O
homem é o que ele inventa de si mesmo. O fato é real apenas enquanto acontece e
extingue-se no instante seguinte. Ou necessita ser reinventado inúmeras vezes,
tanto que a sua essência torna-se a própria mudança. Não há maneira de
colocá-lo diante dele mesmo, exigindo-se que se reconheça. Ele terá a impressão
de se enxergar ali, naquele lugar, naquelas roupas. Na fotografia, reconhecerá
a si mesmo, suspeitando de que alguém lhe forjou o passado. Tudo que antes era reconhecidamente
dele, noutro instante, desgarra-se. E todo um mundo em que anteriormente se
tocava, desmancha-se. O passado é um fantasma evocado pelo memorialista. Toda a
sua carne é feita de gaze fina, e a sua voz é melancólica como o canto do
urutau. O memorialista (re) força a confissão do fantasma para resgatar o
passado e tudo o que ouve é a própria voz costurando os vãos do cômodo.

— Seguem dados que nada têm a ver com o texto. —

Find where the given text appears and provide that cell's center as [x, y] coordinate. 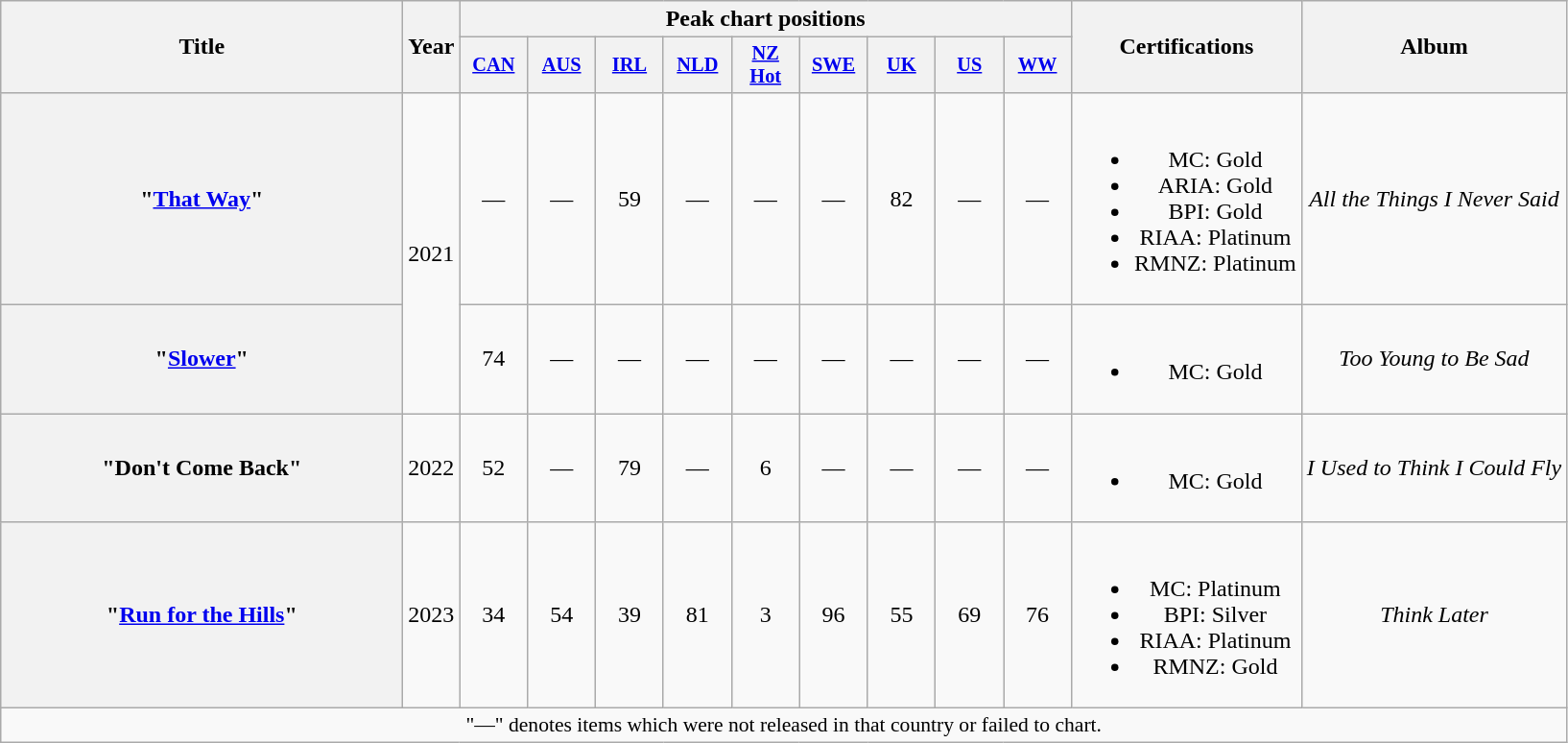
2023 [432, 615]
"Don't Come Back" [202, 468]
AUS [562, 65]
96 [833, 615]
2021 [432, 252]
"—" denotes items which were not released in that country or failed to chart. [784, 725]
34 [493, 615]
59 [630, 198]
Certifications [1187, 47]
Year [432, 47]
CAN [493, 65]
MC: PlatinumBPI: SilverRIAA: PlatinumRMNZ: Gold [1187, 615]
6 [766, 468]
"That Way" [202, 198]
MC: GoldARIA: GoldBPI: GoldRIAA: PlatinumRMNZ: Platinum [1187, 198]
74 [493, 359]
UK [902, 65]
SWE [833, 65]
I Used to Think I Could Fly [1434, 468]
82 [902, 198]
2022 [432, 468]
54 [562, 615]
NLD [697, 65]
IRL [630, 65]
"Slower" [202, 359]
69 [969, 615]
US [969, 65]
WW [1038, 65]
81 [697, 615]
Too Young to Be Sad [1434, 359]
Think Later [1434, 615]
Title [202, 47]
52 [493, 468]
55 [902, 615]
NZHot [766, 65]
Peak chart positions [766, 19]
3 [766, 615]
76 [1038, 615]
"Run for the Hills" [202, 615]
Album [1434, 47]
All the Things I Never Said [1434, 198]
39 [630, 615]
79 [630, 468]
Detect which cell encompasses the target text, then output its [X, Y] center coordinate. 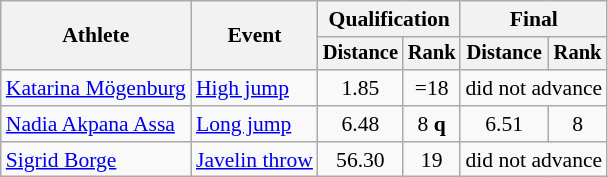
1.85 [360, 88]
=18 [432, 88]
Event [254, 36]
8 q [432, 124]
6.51 [504, 124]
6.48 [360, 124]
Nadia Akpana Assa [96, 124]
Final [534, 19]
Long jump [254, 124]
Katarina Mögenburg [96, 88]
High jump [254, 88]
did not advance [534, 88]
8 [578, 124]
Qualification [389, 19]
Athlete [96, 36]
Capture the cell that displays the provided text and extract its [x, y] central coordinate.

Quintal dos Dias, de Nilto Maciel,
escrito como um móbile, pode ser lido como a exorcização de si mesmo através da
rememoração de sua própria trajetória. A memória é uma matéria informe e os
fatos, quanto mais distantes, mais irreais. Mesmo na esfera pessoal, os tempos
confundem-se: passado e presente agem simultâneos. E a mãe morta pode estar na
cozinha, preparando o assado para o almoço domingueiro, ou aquele tio pode
estar buzinando no portão para o passeio vespertino no verão pela cidade, em
seu carro velho. As memórias, os dilemas e toda educação sentimental e
literária exposta em uma linguagem cerrada, perfurante e comovente. E,
sobretudo, serena. A evocação não é de um espírito turbulento, ou com vontade
de um acerto de contas. O balanço não tem como saldo final determinado
resultado. Tudo está reunido e desmembrado. Estranhamente. Ternamente. O
narrador cáustico fustiga de impropérios os falsos amantes da literatura; em
seu furor inquisitorial, aponta o dedo para os vendilhões do templo, cai
vencido pelo cinismo e pela mediocridade do mercado. Depois da queda, o
consolo: o tempo. O único remédio para todas as inquietações e destemperos.
Escrevi
uma pequena nota, apesar da peroração do autor de Quintal dos Dias, em que perguntava, com interesse de resposta, às
grandes editoras do país, qual, dentre elas, iria ao Ceará, inquirir a Nilto
Maciel sobre seus alfarrábios. E, após intenso interrogatório, arrancá-los dele
e publicá-los. A resposta ainda não veio. Certamente um dia, virá. Cedo ou
tarde para nós ou para eles. Teremos como testemunhas apenas as estrelas ou
talvez nem elas. Se nenhum de nós mais
estiver por aqui, procurem-nos pelas mangueiras dos longínquos quintais, nas
sacadas repletas de luz, onde nossos rostos translúcidos trarão o tom de cada
manhã e onde nosso corpo estará espalhado pelo que ainda é o dia.